**GEKOZEN FRAGMENT**.
━━━━━━━━

Instantie
Centrale Raad van Beroep
Samenvatting
Thuiswerkster wordt ontslagen in verband met het faillissement van haar
werkgever. WW wordt afgewezen om dat er geen sprake is van een
privaatrechtelijke dienstbetrekking in de zin van art. 3 WW en omdat de
arbeidsverhouding evenmin -fictief- als dienstbetrekking kan worden beschouwd
op grond van het KB van 24 december 1986. De vrouw voldoet namelijk niet aan
het vereiste dat het inkomen per maand doorgaans minimaal 40% van het
minimumloon bedraagt. De CRvB stelt het LISV in het gelijk. Nu niet is
gebleken van enige vorm van concrete gezagsuitoefening, is er geen sprake van
een dienstbetrekking. De stelling van de vrouw dat de inkomenseis van het KB
indirect discriminerend is voor vrouwen, wordt door de CRvB eveneens
afgewezen.
Volledige tekst
I. Ontstaan en loop van het geding
Met ingang van 1 maart 1997 is de Organisatiewet sociale verzekeringen 1997
in werking getreden. Ingevolge de Invoeringswet Organisatiewet sociale
verzekeringen 1997 treedt het Landelijk instituut sociale verzekeringen
(hierna: Lisv) in de plaats van de betrokken bedrijfsvereniging. In het
onderhavige geval is het Lisv in de plaats getreden van de Bedrijfsvereniging
voor Bank- en Verzekeringswezen, Groothandel en Vrije Beroepen. In deze
uitspraak wordt onder gedaagde tevens verstaan het bestuur van deze
bedrijfsvereniging.
Gedaagde heeft bij besluit van 12 juni 1995, beslissend op een bezwaarschrift
van appellante, zijn primaire besluit van 13 december 1994, waarin
appellantes aanvraag om uitkering ingevolge de Werkloosheidswet (hierna: WW)
is afgewezen, gehandhaafd.
De Arrondissementsrechtbank te Breda heeft bij uitspraak van 9 april 1997 het
tegen dit besluit ingestelde beroep ongegrond verklaard.
Namens appellante is mr M.J.E.M. Edelmann, advocaat te Breda, op bij
aanvullend beroepschrift d.d. 19 september 1997 aangegeven gronden in hoger
beroep gekomen van deze uitspraak.
Gedaagde heeft een verweerschrift ingediend.
Desgevraagd hebben partijen schriftelijk nadere inlichtingen verstrekt.
Het geding is behandeld ter zitting van de Raad, gehouden op 1 juli 1999,
waar voor appellante is verschenen mr A.W.J.P. Weijters, kantoorgenoot van mr
Edelmann, voornoemd. Gedaagde heeft zich bij die gelegenheid doen
vertegenwoordigen door mr A.E.J.M. Gielen, werkzaam bij Gak Nederland B.V.
II. Motivering
Voor zijn oordeelsvorming gaat de Raad uit van de volgende feiten en
omstandigheden.
Appellante is vanaf 10 oktober 1990 werkzaam geweest als thuiswerkster bij X.

━━━━━━━━

**AANGELEVERD MATERIAAL**.
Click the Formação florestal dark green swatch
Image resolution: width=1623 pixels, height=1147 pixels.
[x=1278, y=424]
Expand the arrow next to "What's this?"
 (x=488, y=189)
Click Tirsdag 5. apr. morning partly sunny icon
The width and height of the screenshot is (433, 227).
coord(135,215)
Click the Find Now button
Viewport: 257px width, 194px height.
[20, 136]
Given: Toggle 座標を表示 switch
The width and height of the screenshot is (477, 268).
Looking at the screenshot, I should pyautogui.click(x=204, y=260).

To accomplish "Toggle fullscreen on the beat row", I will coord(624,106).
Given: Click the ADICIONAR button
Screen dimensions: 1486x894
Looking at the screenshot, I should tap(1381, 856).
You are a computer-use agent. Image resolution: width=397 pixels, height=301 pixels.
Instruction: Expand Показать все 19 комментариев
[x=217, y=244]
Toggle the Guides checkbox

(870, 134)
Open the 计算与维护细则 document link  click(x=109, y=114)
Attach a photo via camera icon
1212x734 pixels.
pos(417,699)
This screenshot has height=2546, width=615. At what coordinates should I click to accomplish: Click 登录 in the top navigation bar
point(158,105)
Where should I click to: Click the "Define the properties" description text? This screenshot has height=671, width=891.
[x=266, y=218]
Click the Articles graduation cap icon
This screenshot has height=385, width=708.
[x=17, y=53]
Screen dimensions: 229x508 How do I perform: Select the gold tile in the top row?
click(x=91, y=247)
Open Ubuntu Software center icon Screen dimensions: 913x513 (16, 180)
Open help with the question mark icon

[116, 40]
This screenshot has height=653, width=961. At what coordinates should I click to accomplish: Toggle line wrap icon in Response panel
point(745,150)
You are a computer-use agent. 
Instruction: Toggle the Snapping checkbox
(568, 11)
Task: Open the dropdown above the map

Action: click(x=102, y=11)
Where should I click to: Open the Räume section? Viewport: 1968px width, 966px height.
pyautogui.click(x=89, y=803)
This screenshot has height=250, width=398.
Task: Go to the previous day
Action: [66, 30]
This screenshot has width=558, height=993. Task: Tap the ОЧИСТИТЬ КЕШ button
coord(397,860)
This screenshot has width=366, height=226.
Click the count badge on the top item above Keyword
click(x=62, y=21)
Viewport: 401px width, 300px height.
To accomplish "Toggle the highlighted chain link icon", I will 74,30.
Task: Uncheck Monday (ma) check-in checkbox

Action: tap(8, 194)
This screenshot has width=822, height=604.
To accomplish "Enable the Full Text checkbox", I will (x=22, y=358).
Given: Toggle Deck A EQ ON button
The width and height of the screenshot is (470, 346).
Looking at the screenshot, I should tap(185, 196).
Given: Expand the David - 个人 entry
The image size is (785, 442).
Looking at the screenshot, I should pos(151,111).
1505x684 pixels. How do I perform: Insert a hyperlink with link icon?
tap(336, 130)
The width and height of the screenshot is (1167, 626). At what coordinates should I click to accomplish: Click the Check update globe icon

━━━━━━━━

**WAT WORDT VERWACHT**. Welke rechtbank verklaarde volgens het fragment het beroep tegen het besluit van 12 juni 1995 ongegrond? Baseer je uitsluitend op het fragment.

**SCHRIFTELIJK ANTWOORD**. De Arrondissementsrechtbank te Breda, bij uitspraak van 9 april 1997.